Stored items
------------------------

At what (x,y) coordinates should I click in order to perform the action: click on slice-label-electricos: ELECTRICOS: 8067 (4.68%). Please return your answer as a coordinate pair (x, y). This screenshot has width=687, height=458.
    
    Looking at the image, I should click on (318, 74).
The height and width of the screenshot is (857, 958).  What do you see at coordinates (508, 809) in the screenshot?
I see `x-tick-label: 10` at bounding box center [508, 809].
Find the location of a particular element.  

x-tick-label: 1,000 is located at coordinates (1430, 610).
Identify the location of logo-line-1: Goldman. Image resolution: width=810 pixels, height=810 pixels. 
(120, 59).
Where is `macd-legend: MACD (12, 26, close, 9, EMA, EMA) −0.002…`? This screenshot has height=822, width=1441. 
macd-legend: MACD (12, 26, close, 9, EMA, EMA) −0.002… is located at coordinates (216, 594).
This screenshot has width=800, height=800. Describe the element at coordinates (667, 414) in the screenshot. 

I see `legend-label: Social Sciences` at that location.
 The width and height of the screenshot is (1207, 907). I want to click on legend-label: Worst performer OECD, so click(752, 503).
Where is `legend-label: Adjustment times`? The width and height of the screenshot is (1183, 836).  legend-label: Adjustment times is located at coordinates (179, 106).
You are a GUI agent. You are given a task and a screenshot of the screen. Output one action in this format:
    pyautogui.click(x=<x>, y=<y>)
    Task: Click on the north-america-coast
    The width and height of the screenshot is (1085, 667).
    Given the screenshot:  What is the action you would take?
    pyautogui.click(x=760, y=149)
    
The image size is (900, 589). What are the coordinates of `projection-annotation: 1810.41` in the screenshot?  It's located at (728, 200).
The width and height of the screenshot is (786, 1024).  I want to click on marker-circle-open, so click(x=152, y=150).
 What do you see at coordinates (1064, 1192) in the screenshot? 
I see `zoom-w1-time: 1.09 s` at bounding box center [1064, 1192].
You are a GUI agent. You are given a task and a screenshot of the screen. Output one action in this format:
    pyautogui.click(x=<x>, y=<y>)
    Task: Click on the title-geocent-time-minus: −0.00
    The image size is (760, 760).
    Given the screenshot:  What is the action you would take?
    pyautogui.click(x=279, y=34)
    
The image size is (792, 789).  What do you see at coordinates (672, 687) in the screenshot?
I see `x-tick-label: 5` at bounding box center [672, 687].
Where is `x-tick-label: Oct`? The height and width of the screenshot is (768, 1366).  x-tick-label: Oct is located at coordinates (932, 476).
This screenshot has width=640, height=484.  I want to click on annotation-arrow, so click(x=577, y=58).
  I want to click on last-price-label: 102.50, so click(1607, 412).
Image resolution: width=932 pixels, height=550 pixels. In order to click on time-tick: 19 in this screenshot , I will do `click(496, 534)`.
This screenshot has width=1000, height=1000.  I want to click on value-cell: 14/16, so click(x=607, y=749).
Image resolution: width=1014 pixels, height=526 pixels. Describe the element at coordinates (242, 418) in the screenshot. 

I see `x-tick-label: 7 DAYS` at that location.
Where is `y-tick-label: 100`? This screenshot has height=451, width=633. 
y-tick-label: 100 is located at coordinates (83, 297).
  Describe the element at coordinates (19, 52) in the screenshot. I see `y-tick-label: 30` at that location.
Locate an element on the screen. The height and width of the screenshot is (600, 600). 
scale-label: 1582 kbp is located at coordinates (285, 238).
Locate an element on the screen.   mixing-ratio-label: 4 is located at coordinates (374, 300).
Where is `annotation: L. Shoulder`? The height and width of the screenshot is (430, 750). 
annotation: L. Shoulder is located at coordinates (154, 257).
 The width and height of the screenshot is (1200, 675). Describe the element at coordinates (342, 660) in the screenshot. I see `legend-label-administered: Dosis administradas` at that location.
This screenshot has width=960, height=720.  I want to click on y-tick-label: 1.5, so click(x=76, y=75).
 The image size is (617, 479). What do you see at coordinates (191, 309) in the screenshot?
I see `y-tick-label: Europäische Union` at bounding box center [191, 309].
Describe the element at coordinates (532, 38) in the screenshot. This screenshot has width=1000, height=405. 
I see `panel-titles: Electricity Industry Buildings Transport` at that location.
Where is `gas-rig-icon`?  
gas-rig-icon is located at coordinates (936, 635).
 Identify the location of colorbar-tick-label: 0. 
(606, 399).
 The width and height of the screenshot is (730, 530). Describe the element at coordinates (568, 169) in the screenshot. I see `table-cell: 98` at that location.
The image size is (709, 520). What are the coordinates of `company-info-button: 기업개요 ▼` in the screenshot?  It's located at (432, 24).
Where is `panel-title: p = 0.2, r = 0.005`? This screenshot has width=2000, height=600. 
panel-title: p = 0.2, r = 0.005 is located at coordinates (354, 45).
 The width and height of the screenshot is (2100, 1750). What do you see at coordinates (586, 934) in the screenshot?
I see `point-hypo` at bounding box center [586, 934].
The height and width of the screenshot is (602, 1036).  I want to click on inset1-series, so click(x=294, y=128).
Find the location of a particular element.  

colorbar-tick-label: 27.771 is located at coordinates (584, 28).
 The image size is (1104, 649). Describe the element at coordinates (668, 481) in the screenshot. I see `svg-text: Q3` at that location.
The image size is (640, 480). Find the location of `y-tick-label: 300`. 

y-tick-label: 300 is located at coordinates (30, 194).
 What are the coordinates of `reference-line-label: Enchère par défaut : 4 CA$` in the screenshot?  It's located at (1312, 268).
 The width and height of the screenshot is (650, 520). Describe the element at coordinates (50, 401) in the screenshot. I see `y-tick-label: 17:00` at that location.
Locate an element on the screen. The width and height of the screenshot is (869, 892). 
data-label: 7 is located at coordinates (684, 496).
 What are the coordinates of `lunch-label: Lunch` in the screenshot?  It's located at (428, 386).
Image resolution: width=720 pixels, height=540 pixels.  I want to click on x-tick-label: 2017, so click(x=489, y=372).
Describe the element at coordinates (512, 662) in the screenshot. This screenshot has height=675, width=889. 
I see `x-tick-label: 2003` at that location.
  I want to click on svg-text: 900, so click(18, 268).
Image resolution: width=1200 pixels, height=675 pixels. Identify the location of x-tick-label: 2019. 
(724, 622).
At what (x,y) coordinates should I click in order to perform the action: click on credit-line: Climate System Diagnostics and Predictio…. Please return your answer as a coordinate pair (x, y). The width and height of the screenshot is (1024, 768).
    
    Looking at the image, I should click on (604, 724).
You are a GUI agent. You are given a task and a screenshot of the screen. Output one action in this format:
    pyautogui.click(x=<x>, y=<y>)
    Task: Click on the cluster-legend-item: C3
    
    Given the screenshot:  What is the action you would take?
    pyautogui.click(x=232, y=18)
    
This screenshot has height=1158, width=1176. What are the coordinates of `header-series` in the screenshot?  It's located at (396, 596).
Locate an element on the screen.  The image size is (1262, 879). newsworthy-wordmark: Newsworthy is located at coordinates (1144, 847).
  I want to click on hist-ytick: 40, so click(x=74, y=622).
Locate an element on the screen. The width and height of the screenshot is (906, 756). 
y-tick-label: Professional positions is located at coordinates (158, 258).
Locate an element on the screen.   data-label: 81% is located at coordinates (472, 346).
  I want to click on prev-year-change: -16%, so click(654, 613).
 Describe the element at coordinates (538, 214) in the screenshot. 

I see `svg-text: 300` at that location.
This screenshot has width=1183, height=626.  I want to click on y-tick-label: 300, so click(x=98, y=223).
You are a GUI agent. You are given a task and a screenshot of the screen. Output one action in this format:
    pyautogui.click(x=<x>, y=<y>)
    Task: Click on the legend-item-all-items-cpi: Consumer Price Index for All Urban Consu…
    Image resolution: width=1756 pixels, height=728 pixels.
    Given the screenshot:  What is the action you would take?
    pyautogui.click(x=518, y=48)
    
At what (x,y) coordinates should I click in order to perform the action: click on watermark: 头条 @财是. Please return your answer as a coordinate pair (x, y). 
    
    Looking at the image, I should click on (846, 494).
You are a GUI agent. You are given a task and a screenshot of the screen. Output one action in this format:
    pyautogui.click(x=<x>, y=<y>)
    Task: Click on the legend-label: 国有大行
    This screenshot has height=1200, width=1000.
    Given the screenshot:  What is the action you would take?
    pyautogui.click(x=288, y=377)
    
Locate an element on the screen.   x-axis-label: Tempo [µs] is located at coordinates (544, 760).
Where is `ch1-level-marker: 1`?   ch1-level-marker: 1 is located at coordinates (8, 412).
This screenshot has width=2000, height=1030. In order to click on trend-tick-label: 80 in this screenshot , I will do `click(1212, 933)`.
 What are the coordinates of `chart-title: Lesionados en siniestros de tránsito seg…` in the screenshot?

------------------------

*What the exercise asks*. Reproduce the data between the line holding "The image size is (640, 480)." and the line holding "I want to click on svg-text: 900, so", inclusive, with no changes.

*The answer*.
The image size is (640, 480). Find the location of `y-tick-label: 300`. 

y-tick-label: 300 is located at coordinates (30, 194).
 What are the coordinates of `reference-line-label: Enchère par défaut : 4 CA$` in the screenshot?  It's located at (1312, 268).
 The width and height of the screenshot is (650, 520). Describe the element at coordinates (50, 401) in the screenshot. I see `y-tick-label: 17:00` at that location.
Locate an element on the screen. The width and height of the screenshot is (869, 892). 
data-label: 7 is located at coordinates (684, 496).
 What are the coordinates of `lunch-label: Lunch` in the screenshot?  It's located at (428, 386).
Image resolution: width=720 pixels, height=540 pixels.  I want to click on x-tick-label: 2017, so click(x=489, y=372).
Describe the element at coordinates (512, 662) in the screenshot. This screenshot has height=675, width=889. 
I see `x-tick-label: 2003` at that location.
  I want to click on svg-text: 900, so click(18, 268).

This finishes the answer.